La Corte Suprema de Texas ha bloqueado el permiso judicial que permitiría a Kate Cox, una mujer de 31 años, acceder al procedimiento de aborto. Aunque la Corte aclaró que revisará posteriormente el caso en su totalidad, suspendió administrativamente la decisión previa del tribunal de distrito que favorecía a Cox.
Kate Cox enfrenta complicaciones en su embarazo, las cuales no solo amenazan su vida sino también su fertilidad. El embarazo presenta trisomía 18, una condición genética que puede provocar abortos espontáneos o una corta sobrevivencia del bebé, poniendo en riesgo su vida y capacidad reproductiva.

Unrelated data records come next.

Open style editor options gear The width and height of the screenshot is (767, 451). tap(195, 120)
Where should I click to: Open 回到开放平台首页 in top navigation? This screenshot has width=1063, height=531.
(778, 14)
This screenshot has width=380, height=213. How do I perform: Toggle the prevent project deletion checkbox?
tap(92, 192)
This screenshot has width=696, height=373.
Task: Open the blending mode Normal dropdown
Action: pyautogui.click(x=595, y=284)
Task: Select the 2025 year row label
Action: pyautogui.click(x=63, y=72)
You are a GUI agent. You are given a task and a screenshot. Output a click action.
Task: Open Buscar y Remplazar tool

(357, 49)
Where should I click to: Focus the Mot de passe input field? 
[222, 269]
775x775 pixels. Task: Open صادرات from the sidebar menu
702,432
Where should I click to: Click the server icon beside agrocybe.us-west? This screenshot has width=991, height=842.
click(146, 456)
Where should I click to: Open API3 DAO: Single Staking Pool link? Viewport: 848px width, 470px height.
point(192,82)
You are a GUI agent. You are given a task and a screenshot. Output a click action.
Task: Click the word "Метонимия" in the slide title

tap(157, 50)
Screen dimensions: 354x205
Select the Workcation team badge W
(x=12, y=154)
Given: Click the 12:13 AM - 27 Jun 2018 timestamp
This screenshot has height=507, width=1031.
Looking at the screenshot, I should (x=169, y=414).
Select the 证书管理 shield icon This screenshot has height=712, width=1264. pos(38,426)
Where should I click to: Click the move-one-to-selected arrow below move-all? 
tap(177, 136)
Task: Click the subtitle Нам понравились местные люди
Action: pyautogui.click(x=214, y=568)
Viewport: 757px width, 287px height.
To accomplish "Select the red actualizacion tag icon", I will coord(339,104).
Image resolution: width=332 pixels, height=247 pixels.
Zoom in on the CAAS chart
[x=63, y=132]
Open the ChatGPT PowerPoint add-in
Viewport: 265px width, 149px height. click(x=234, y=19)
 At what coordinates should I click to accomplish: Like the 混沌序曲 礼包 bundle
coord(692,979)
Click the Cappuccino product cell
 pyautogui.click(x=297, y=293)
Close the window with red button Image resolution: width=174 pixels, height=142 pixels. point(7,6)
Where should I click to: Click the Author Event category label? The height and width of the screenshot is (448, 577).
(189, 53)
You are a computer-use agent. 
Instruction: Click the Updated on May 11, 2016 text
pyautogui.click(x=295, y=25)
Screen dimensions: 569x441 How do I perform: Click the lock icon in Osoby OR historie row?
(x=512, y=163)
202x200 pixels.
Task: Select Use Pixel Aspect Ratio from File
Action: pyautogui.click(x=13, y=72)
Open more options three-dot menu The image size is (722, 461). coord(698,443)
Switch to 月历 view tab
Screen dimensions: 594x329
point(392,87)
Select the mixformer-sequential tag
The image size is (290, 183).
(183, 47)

El fiscal general de Texas, Ken Paxton, solicitó la anulación del permiso obtenido por Cox ante la Corte Suprema texana. Este caso ha generado debate sobre la interpretación de las excepciones médicas al aborto en el estado, dejando en incertidumbre a médicos y pacientes en situaciones similares.
La jueza de distrito Maya Guerra Gamble había respaldado la solicitud de Kate Cox, destacando la importancia de considerar la voluntad de Cox de ser madre y los riesgos médicos asociados al embarazo.
Sin embargo, esta suspensión del permiso ha generado inquietud, ya que el retraso en la resolución judicial podría afectar la salud y los derechos médicos de Cox. El Centro de Derechos Reproductivos ha expresado preocupación por la ambigüedad en las excepciones médicas al aborto en Texas, afirmando que deja a los médicos en situaciones comprometidas.
El caso de Cox es el primero de este tipo desde que la Corte Suprema de Estados Unidos anuló el fallo Roe v. Wade en 2022, impactando el derecho federal al aborto. Este nuevo episodio judicial plantea interrogantes sobre la claridad de las excepciones al aborto en Texas y su aplicación en casos médicos urgentes.